WHEN A PLANET or satellite has a weak internal magnetic field or none at all, its interaction with the external plasma can be drastically different from that described in earlier chapters. Such interactions can vary widely, depending on whether or not the body has a significant atmosphere. The simplest case, which is an appropriate starting point for discussion, is that of a body similar to the earth's moon that has, at most, a negligibly thin atmosphere.
PLASMA INTERACTIONS WITH MOONLIKE BODIES
A body like our moon, composed of insulating material and submerged in a flowing plasma, simply absorbs the particles of the plasma that are incident on the body. Thus, the lunar soil contains a record of the composition and energy of the ancient solar wind. At the moon, a bow shock will not form upstream; there is virtually no obstacle as far as the oncoming flow is concerned. The magnetic field diffuses into the very weakly conducting outer layers at a rapid rate, so that it is barely perturbed from its upstream orientation. The most notable features are associated with the plasma-absorption wake left in the plasma behind the body.

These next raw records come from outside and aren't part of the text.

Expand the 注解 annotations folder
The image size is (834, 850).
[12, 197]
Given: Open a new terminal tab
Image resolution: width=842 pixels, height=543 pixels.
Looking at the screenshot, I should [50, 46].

Whereas the rest of the interaction is essentially the same as previously described for other bodies, regardless of the properties of the incident plasma flow, and regardless of the orientation of the ambient magnetic field, the wake structure will depend on the upstream variables. If the body's magnetic field is zero, and the flow speed is high compared with the thermal velocity, the wake will persist to large distances; but if the flow is slow relative to the thermal speed, thermal motions perpendicular to the flow direction can refill the empty space within a short distance downstream of the body. The introduction of a magnetic field can either inhibit the refilling of the wake, if the field is nearly parallel to the upstream flow, or have a minimal effect, if it is perpendicular. The cartoons in Figure 8.1 show two hypotheti- cal configurations for the lunar wake in the solar wind for these two magnetic-field orientations.